Pre-trained language models, including BERT Cui et al. (2021), which is a Transformer-based method that is pre-trained on Chinese Wikipedia documents; mT5 Xue et al. (2021), which is a multilingual model pre-trained by converting several language tasks into “text-to-text” tasks and pre-trained on Chinese datasets; Lawformer Xiao et al. (2021b), which is a Transformer-based method that is pre-trained on large-scale Chinese legal long case documents.
•

Multi-defendant charge prediction method, including MAMD Pan et al. (2019), which is a multi-defendant charge prediction method that leverages multi-scale attention to recognize fact descriptions for different defendants.

We adapt single-defendant LJP methods to multi-defendant LJP by concatenating a defendant’s name and a fact description as input and training models to predict judgment results. However, we exclude some state-of-the-art single-defendant approaches unsuitable for multi-defendant settings. Few-shot Hu et al. (2018), EPM Feng et al. (2022b), and CEEN Lyu et al. (2022) annotate extra attributes for single-defendant datasets, not easily transferable to MultiLJP. Also, CTM Liu et al. (2022) and CL4LJP Zhang et al. (2023a) design specific sampling strategies for contrastive learning of single-defendant cases, hard to generalize to multi-defendant cases.

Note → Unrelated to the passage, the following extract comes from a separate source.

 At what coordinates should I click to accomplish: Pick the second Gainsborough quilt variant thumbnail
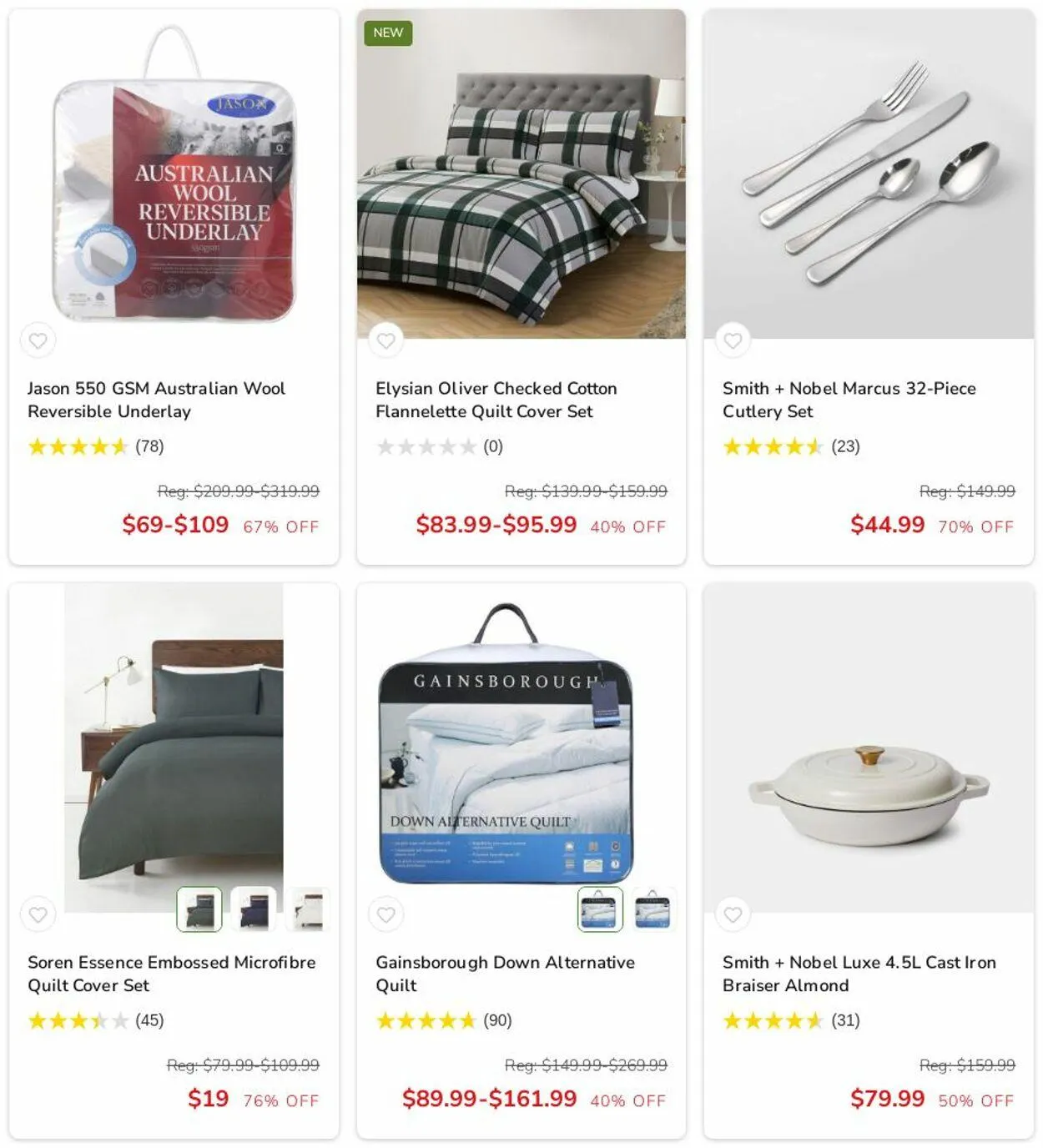point(654,909)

5.3 Implementation details

To accommodate the length of multi-defendant fact descriptions, we set the maximum fact length to 2304. Due to the constraints of the model input, BERT’s input length is limited to 512. For training, we employed the AdamW Loshchilov and Hutter (2019) optimizer and used a linear learning rate schedule with warmup. The warmup ratio was set to 0.01, and the maximum learning rate was set to $1\cdot 10^{-3}.$ We set the batch size as 128 and adopt the gradient accumulation strategy. All models are trained for a maximum of 20 epochs. The model that performs best on the validation set is selected. For the hyperparameters, $\lambda$ , in the loss function, the best setting is {0.6, 0.8, 1,4, 1.2} for { $\lambda_{r}$ , $\lambda_{s}$ , $\lambda_{lct}$ , $\lambda_{tcl}$ }. Additionally, we set the number of paragraphs $K$ , the number of words per paragraph $M$ , and the output length to 3, 768, and 64, respectively. For performance evaluation, we employ four metrics: accuracy (Acc.), Macro-Precision (MP), Macro-Recall (MR), and Macro-F1 (F1). All experiments are conducted on one RTX3090.

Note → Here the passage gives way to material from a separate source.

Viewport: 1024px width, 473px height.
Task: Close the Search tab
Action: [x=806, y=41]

6 Experimental results and analysis

In this section, we first conduct multi-defendant legal judgment predictions and ablation studies to answer the research questions listed in the Section. 5.1. In addition, we also conducted a case study to intuitively evaluate the importance of hierarchical reasoning.

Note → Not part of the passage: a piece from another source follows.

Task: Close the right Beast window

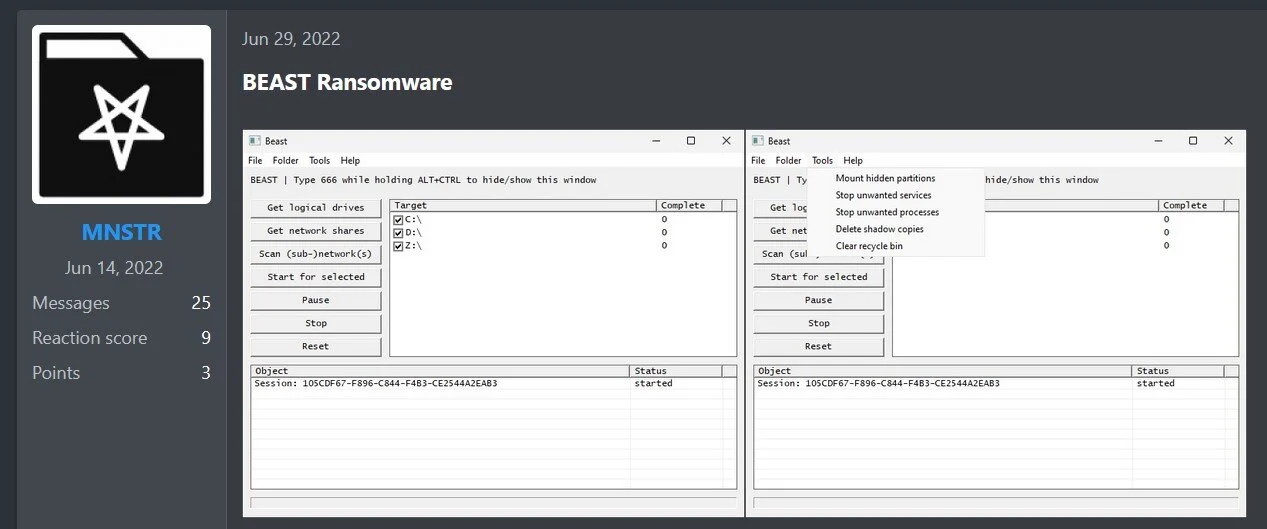Action: [x=1228, y=141]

Method	Law Articles				Charges				Term of Penalty
Method	Acc.	MP	MR	F1	Acc.	MP	MR	F1	Acc.	MP	MR	F1
HRN	91.46	69.87	70.95	69.20	89.54	71.80	71.83	70.70	42.74	41.33	40.20	40.62
w/o CR	89.14	73.71	67.85	68.25	86.84	72.81	68.61	68.95	37.83	38.20	30.30	30.69
w/o SC	88.58	73.64	61.51	65.51	85.98	77.03	64.82	68.98	32.66	37.37	25.43	24.56
w/o FP	89.05	73.61	65.61	68.17	85.97	73.24	66.09	68.29	35.83	34.35	30.47	30.00
w/o BV	90.91	75.60	67.58	68.50	83.45	69.34	60.86	63.73	37.41	36.90	28.42	28.88
w/o all	87.49	74.28	53.65	58.84	81.52	63.33	49.94	52.86	33.66	39.13	24.23	23.04

Table 3: Ablation studies on MultiLJP

6.1 Multi-defendant judgment results (RQ1)

Table 2 shows the evaluation results on the multi-defendant LJP subtasks. Generally, HRN achieves the best performance in terms of all metrics for all multi-defendant LJP subtasks. Based on the results, we have three main observations:

•

Compared with state-of-art single-defendant LJP methods, e.g., Topjudge, MPBFN, LADAN, and NeurJudge, our method HRN consider hierarchical reasoning chains and thus achieve significant improvements. Since the single-defendant methods do not consider criminal relationships and sentencing circumstances, they can not distinguish different judgment results among various defendants well. It indicates the importance of following the hierarchical reasoning chains to predict criminal relationships and sentencing circumstances for multi-defendant LJP.
•

As Table 2 shows, our method HRN achieves considerable performance improvements on all subtasks of multi-defendant LJP compared to pre-trained models BERT and Lawformer. This shows that modeling the hierarchical reasoning chains during the fine-tuning stage is crucial. Moreover, HRN, which combines mT5 and the hierarchical reasoning chains, significantly outperforms mT5, indicating that the language knowledge from pre-training and the information of the hierarchical reasoning chains are complementary to each other.
•

Compared to MAMD designed for multi-defendant charge prediction, our method HRN outperforms MAMD on charge prediction task. This shows the effectiveness and robustness of modeling reasoning chains in real-world application scenarios.
•

We employ gold annotations of criminal relationships and sentencing circumstances, rather than predicted ones, to enhance the performance of HRN. Our findings indicate a considerable improvement in results when relying on gold annotations. This observation underscores the potential for notable enhancement in multi-defendant LJP by improving the first-level reasoning.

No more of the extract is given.